The deregulation initiated by Thatcher and Reagan in the 1980s was a corrective, inspired by economic theory, for the U.S. and U.K. governments that had gone too far in their zeal to protect consumers. A new book argues that now the corrective has gone too far.

Market distortions

In 1971 I had just finished graduate school in pure mathematics and was trying to decide what to do next. A friend in the math department told me that a company called A. G. Becker was, “doing interesting things with mathematics.” I went for an interview, they offered me a job, and without thinking about it much, I took it.

In graduate school I had a stipend of $250 a month and supplemented it with earnings from computer programming at $3.50 an hour. Because of those side jobs, I was richer than most other graduate students. I bought an old car every year or two for about $25. I had few money worries. When Becker offered me $15,000 a year, I thought it was a princely sum. It was so excessive that later, friends of mine found uncashed paychecks in the glove compartment of my car.

Pure math teaches you little about the real world. When I joined A. G. Becker I didn’t know what stocks and bonds were. I may have thought they were different names for the same things. But I learned.

The cash cow of the division I was in, the funds evaluation division, was a study of the rates of return on investment on corporate pension funds. The study was presented to clients quarterly in a loose-leaf book filled with perhaps 100 graphs and tables, all displaying the same set of statistics in different configurations and different ways.
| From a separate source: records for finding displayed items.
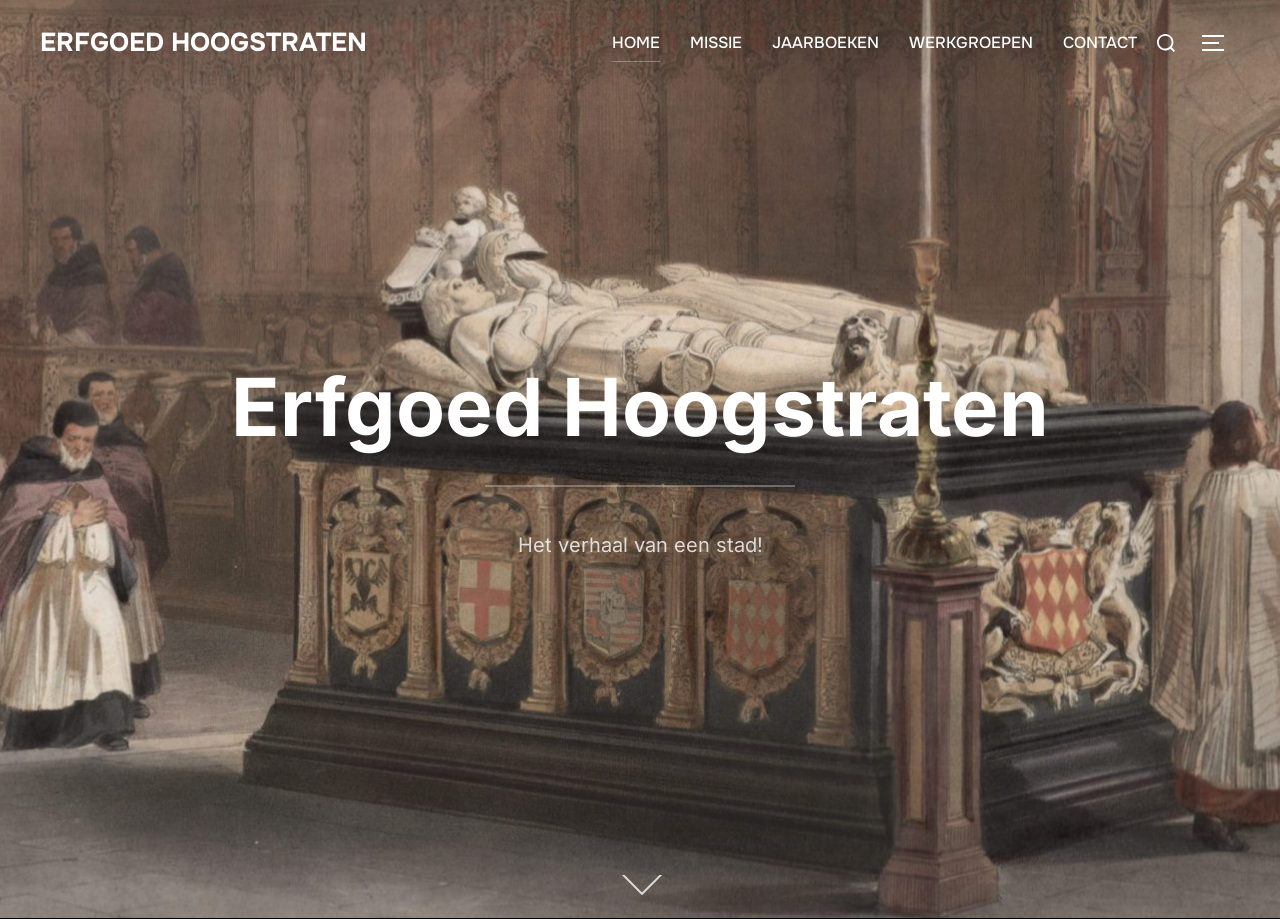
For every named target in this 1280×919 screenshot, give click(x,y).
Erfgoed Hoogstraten (203, 42)
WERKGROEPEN (971, 42)
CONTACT (1100, 42)
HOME (636, 42)
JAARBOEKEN (825, 42)
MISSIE (716, 42)
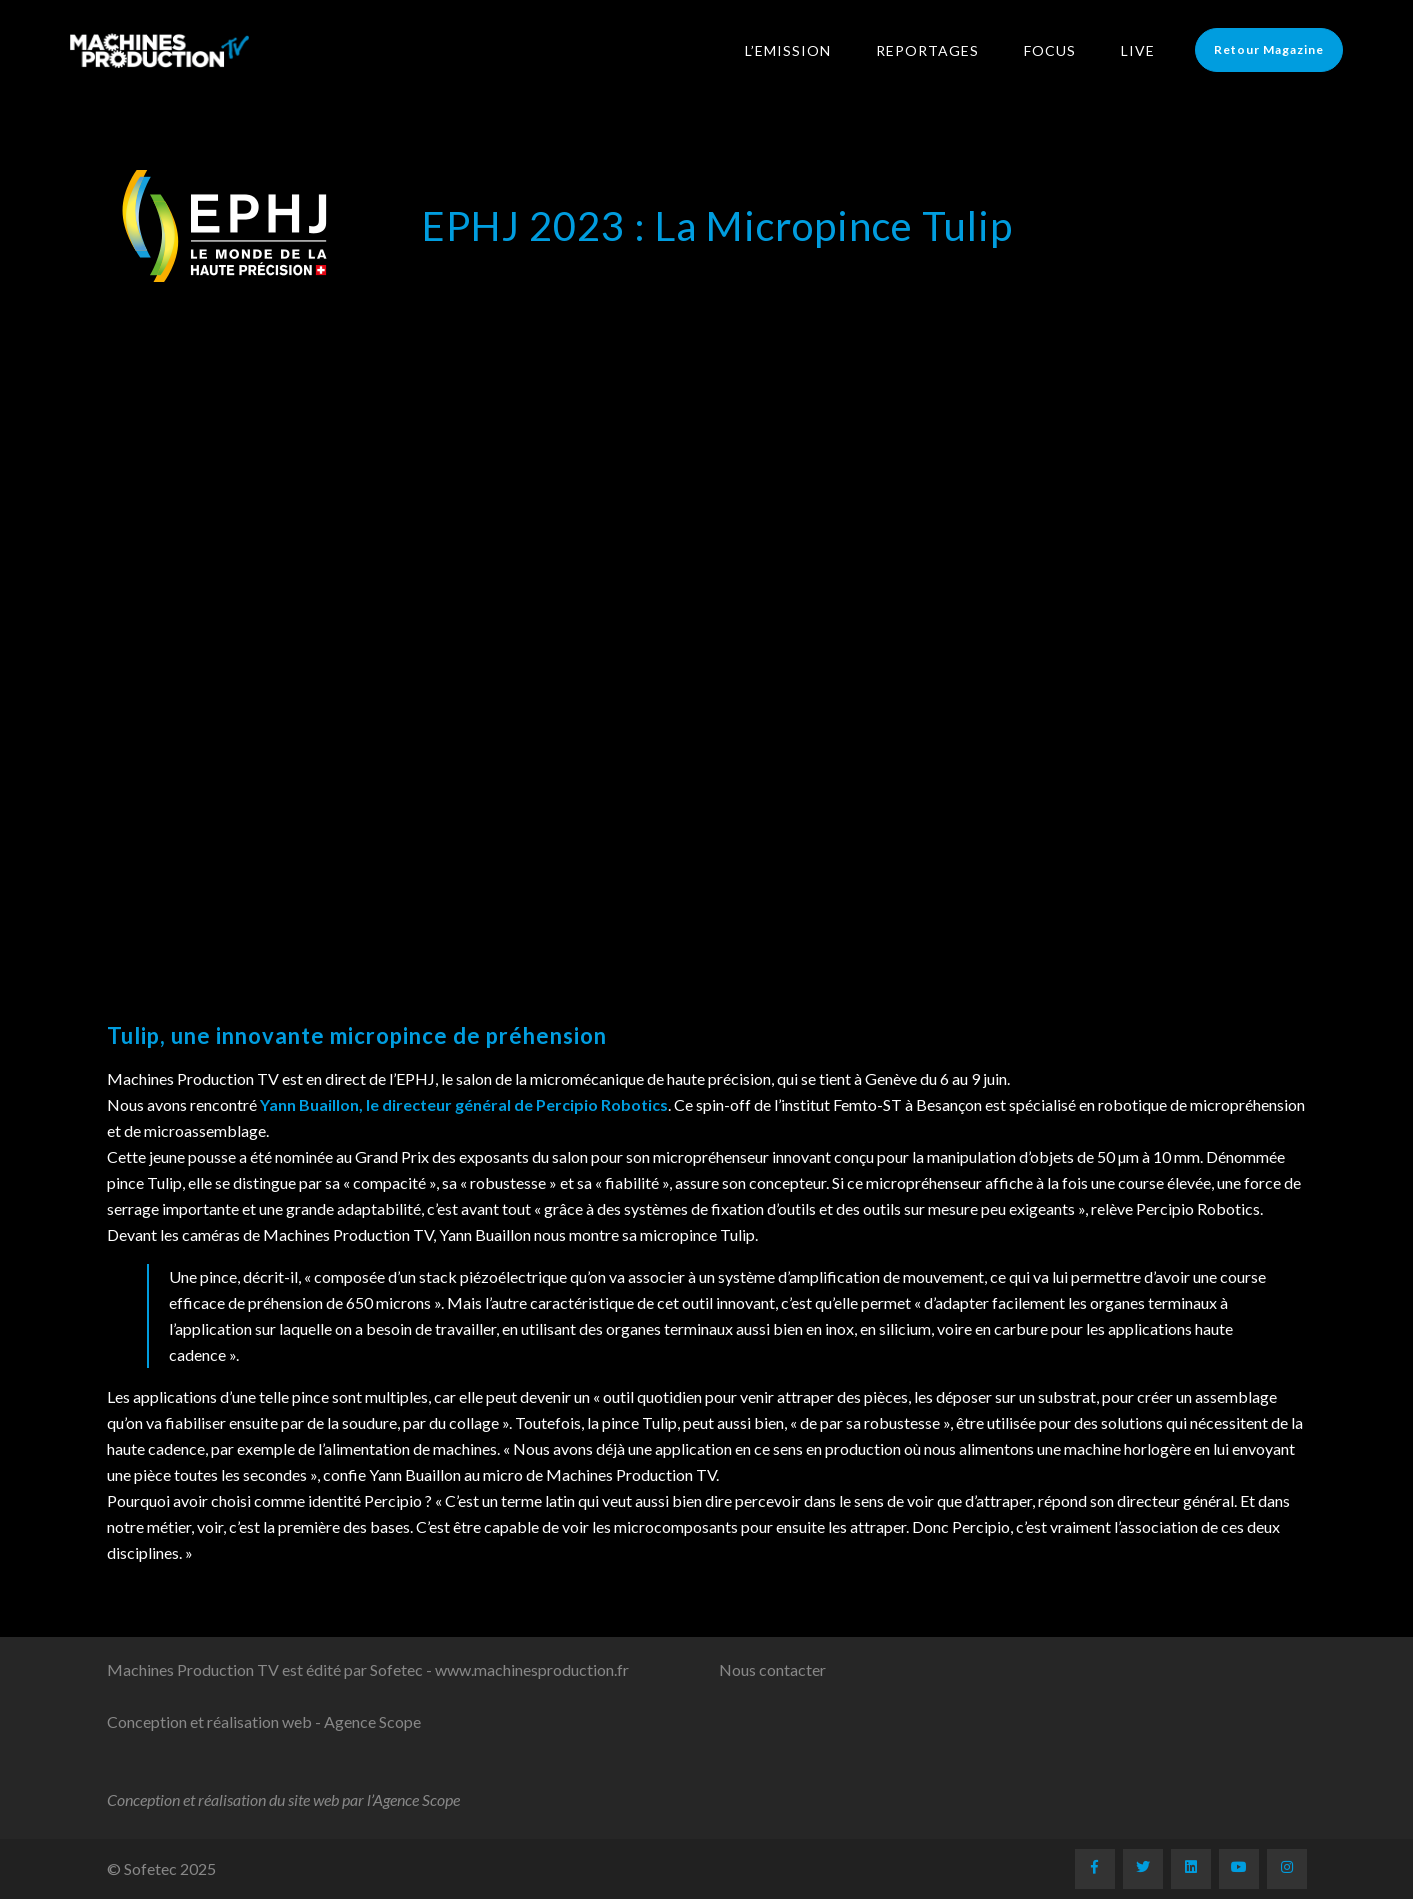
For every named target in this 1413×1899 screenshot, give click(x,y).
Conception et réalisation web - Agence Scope (264, 1721)
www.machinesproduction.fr (532, 1669)
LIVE (1138, 50)
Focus (1050, 50)
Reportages (927, 50)
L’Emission (788, 50)
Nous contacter (772, 1669)
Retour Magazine (1269, 49)
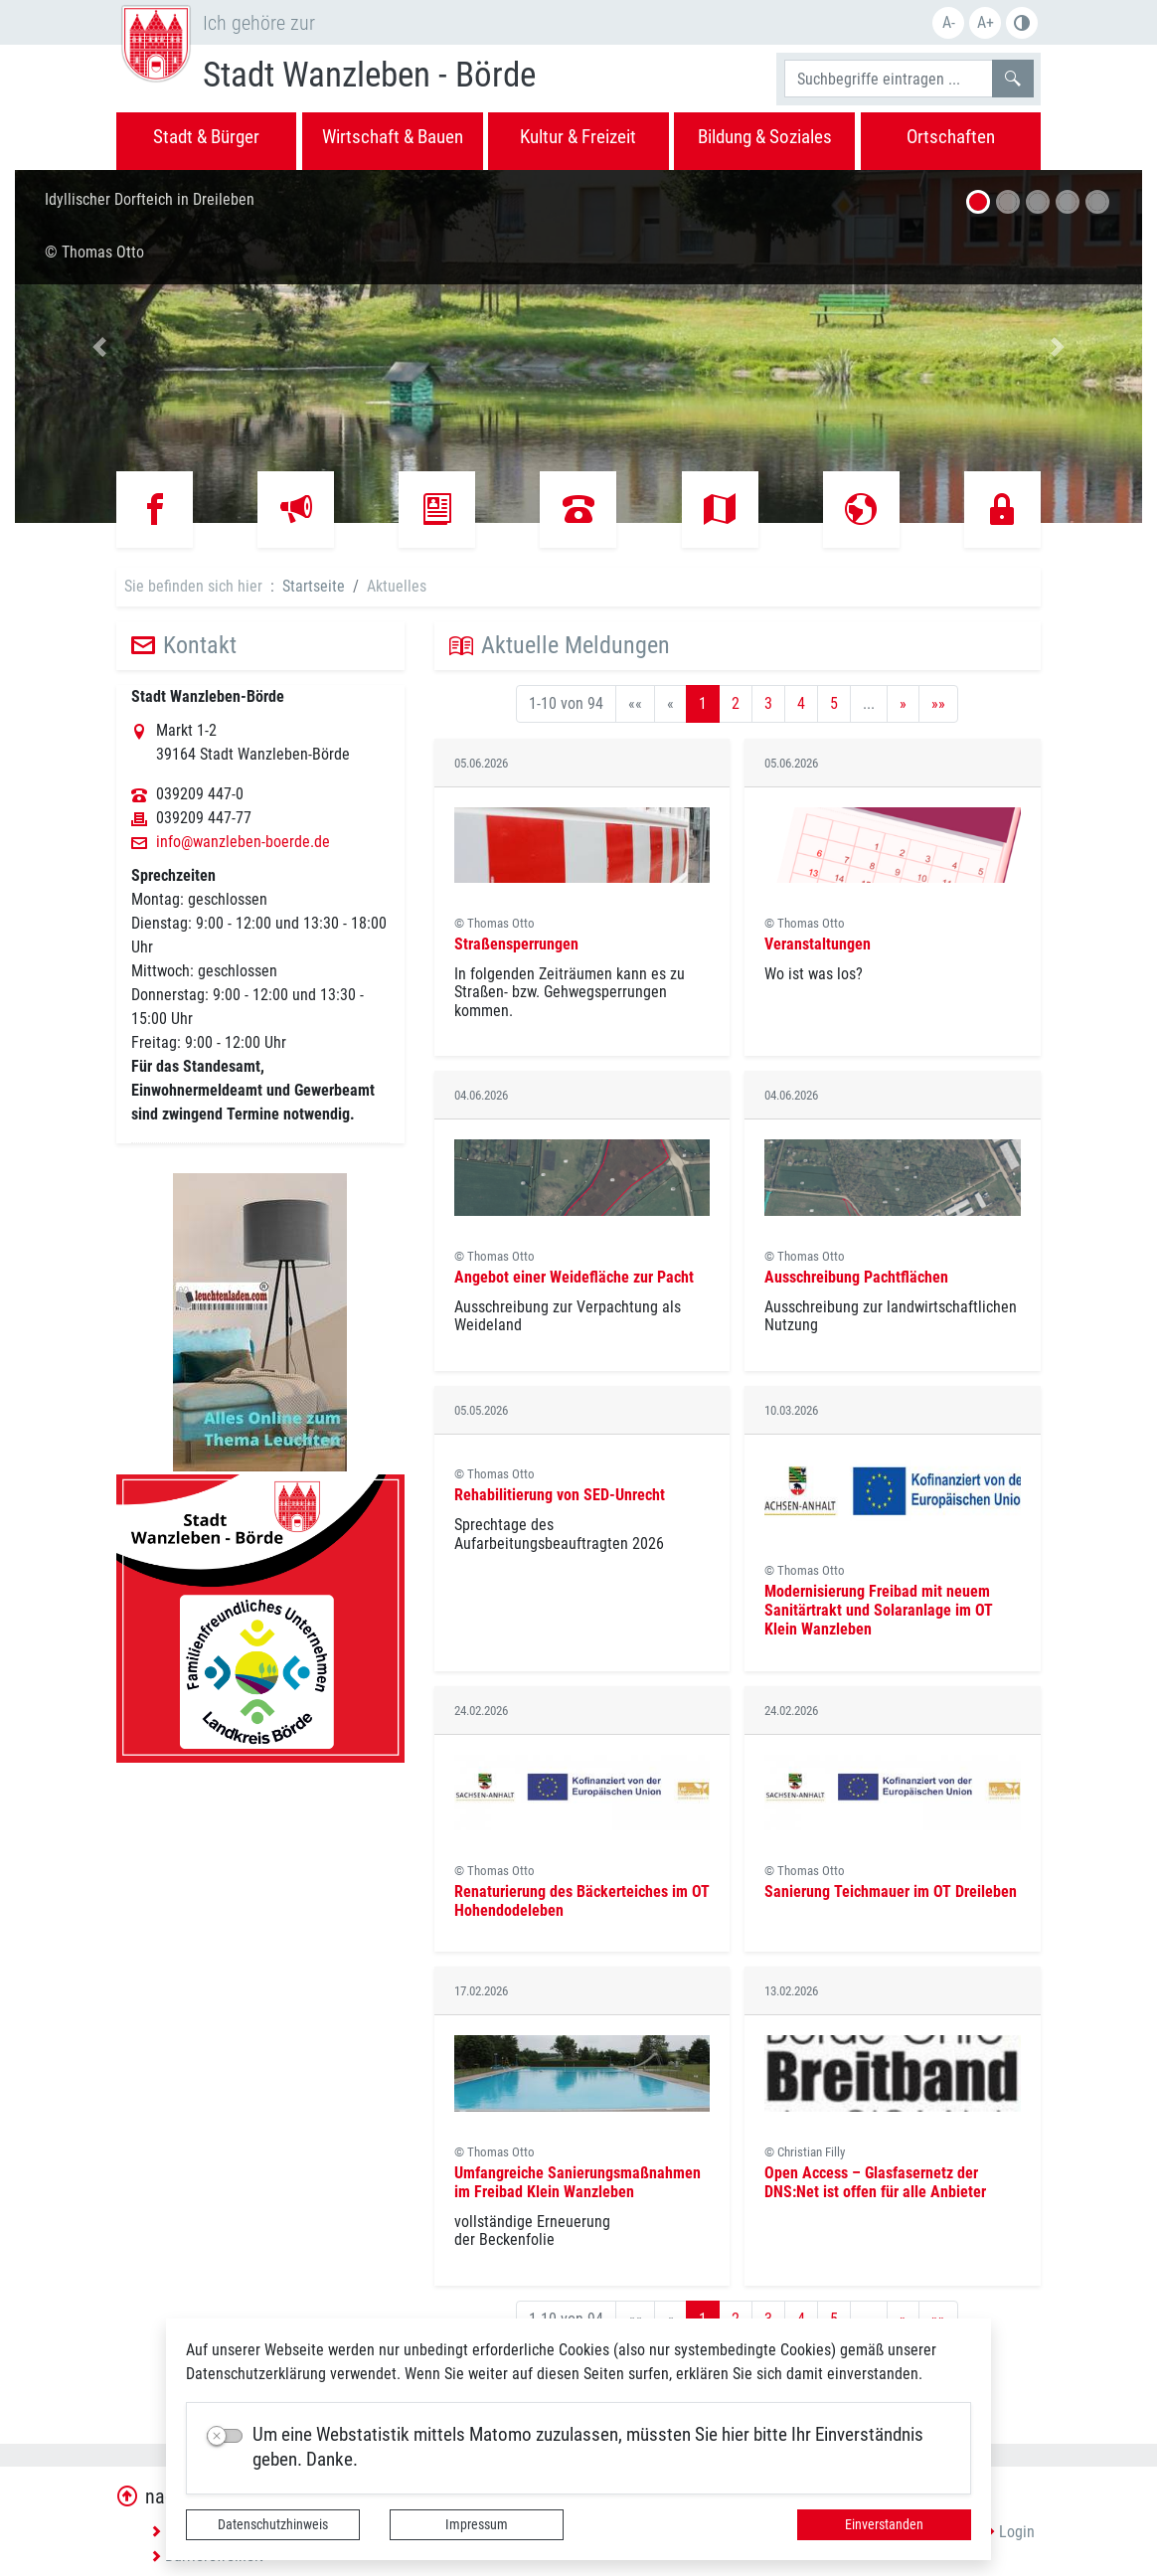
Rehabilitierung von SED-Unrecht (559, 1494)
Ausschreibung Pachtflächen (856, 1277)
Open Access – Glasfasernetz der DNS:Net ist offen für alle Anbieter (875, 2182)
When I first heard how much Becker charged for this book, called the corporate funds evaluation service (CFES), I assumed I heard wrong: $20,000. It must have been $20, I thought. But then Becker started another service for institutional money managers, the ones who managed the corporate pension funds, called the institutional funds evaluation service (IFES) and sold it for $30,000. At this point I decided the numbers must be right but there was something about it that I wasn’t understanding. They couldn’t have been real numbers.

Indeed, they weren’t. Or rather, they were real to Becker – Becker received $20,000 or $30,000 a year depending on the service – but they weren’t exactly real for the client.

The $20,000 was in “directed brokerage,” also called soft dollars. Because the rates charged by brokers for transacting in a stock were fixed by the government – and were high – brokers couldn’t compete with each other by lowering their fees. So they competed by offering supplementary “free” services in exchange for a client’s promise to direct a certain amount of brokerage business to the broker. The client had to direct that brokerage somewhere, anyway1, so they might as well trade with the one that offered them the best “freebies.”

When I was at Becker, there was talk about the “big bang” that would come on May 1, 1975, in which broker fees would be deregulated, so the soft dollar model wouldn’t work anymore. I left the firm around that time so I don’t know what they did after that.